[Begin PASSAGE TO READ]
In particular, annual net migration
has substantially increased since
the beginning of the 1990s,
exceeding natural change as a
driver of UK demographic trends
in all years from mid-1998 to mid-
2011. However, natural change
has remained positive throughout
the last two decades and has also
continually increased from 2001
onwards, in particular due to a rise
in the number of births. As a result
of a significant drop of net migration
(by almost 100,000), 2011–12 was
the first year in more than a decade
when natural change contributed
more to the growth of the UK
population than net migration.
Overall, between mid-1991 and
mid-2012 net migration (resulting in
an addition of 3.4 million people to
the UK population) accounted for
just over half (54%) of UK population
growth.
However,
this
retrospective
analysis does not account for the
contribution of past migration to
natural change – mainly to births,
given that migrants are mostly
young, healthy individuals. The
number of births over a given
period is determined both by the
size and age structure of the female
population and by fertility rates (i.e.
the average number of children
per woman in each age group).
[End PASSAGE TO READ]
WHAT THE EXERCISE ASKS:
From the passage on UK population growth, list every factor it names as determining the number of births over a given period.
[Begin EXTRACTED DATA]
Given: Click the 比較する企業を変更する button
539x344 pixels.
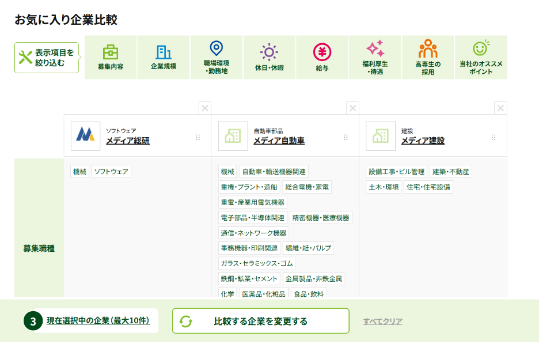Looking at the screenshot, I should pyautogui.click(x=260, y=321).
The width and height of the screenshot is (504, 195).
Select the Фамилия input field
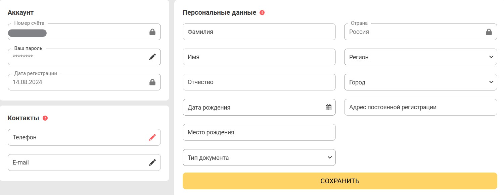(259, 32)
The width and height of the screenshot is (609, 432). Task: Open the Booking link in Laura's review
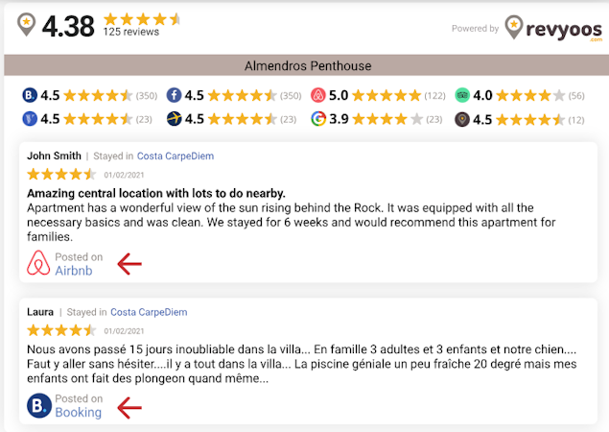(x=79, y=413)
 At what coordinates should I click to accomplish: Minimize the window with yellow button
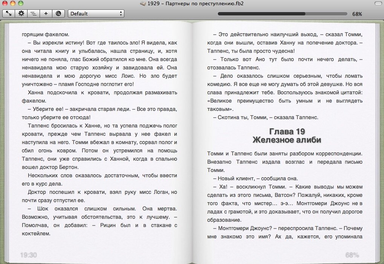pyautogui.click(x=13, y=3)
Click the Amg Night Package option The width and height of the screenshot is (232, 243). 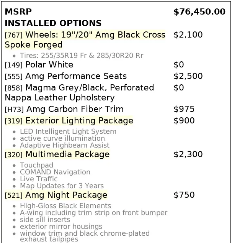[x=56, y=195]
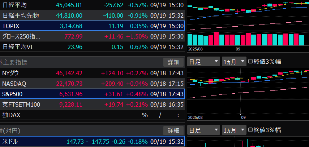Select the NYダウ row
Image resolution: width=309 pixels, height=147 pixels.
pos(92,73)
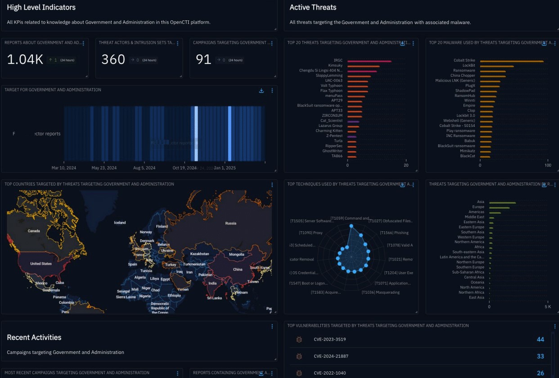Export Top 20 Malware chart via download icon

[544, 44]

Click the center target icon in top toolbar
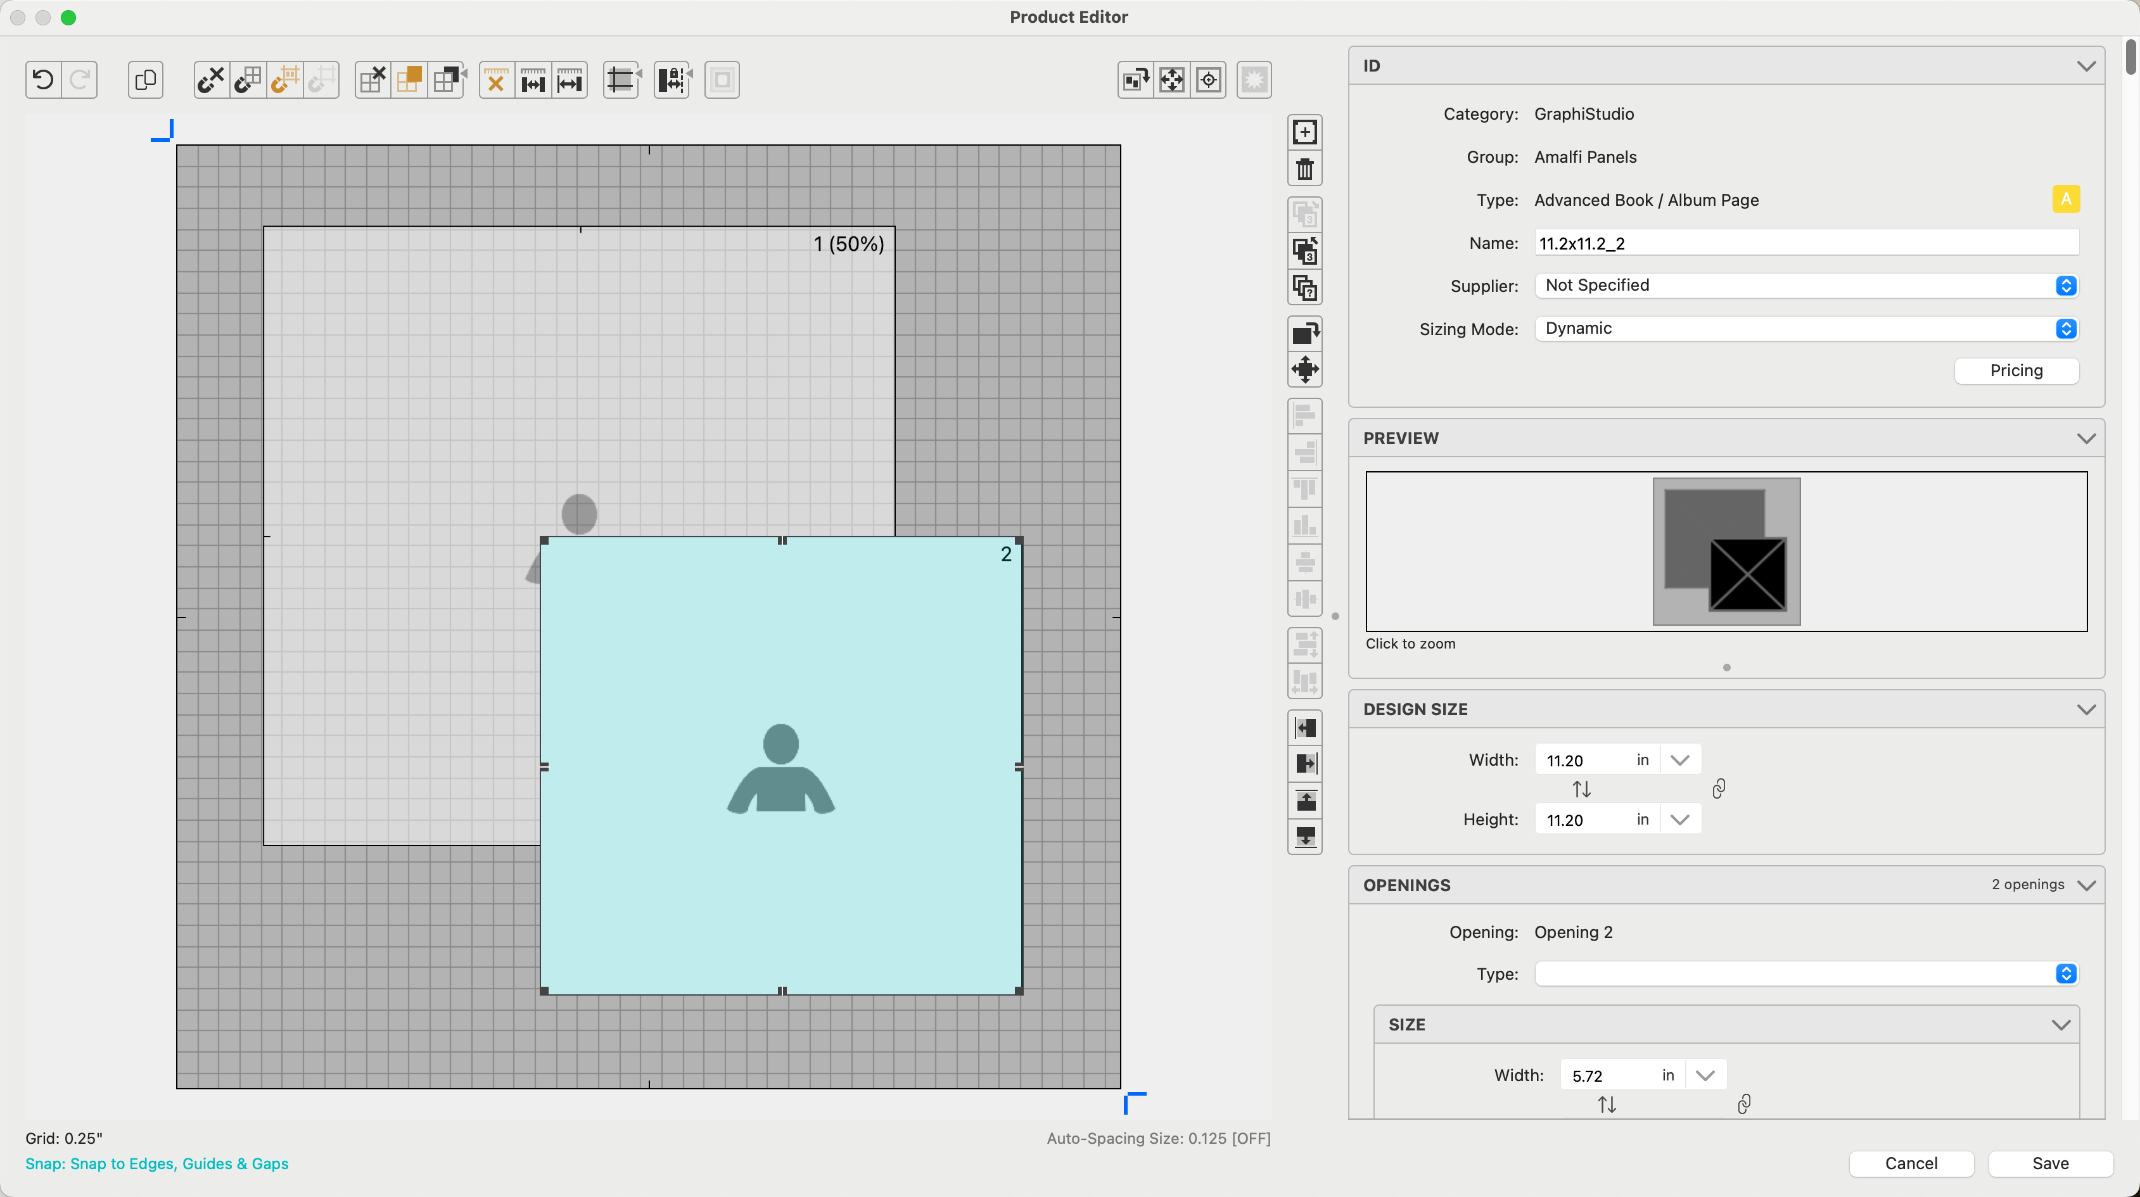[x=1209, y=80]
[End EXTRACTED DATA]
SOLUTION:
- The size of the female population
- The age structure of the female population
- Fertility rates (the average number of children per woman in each age group)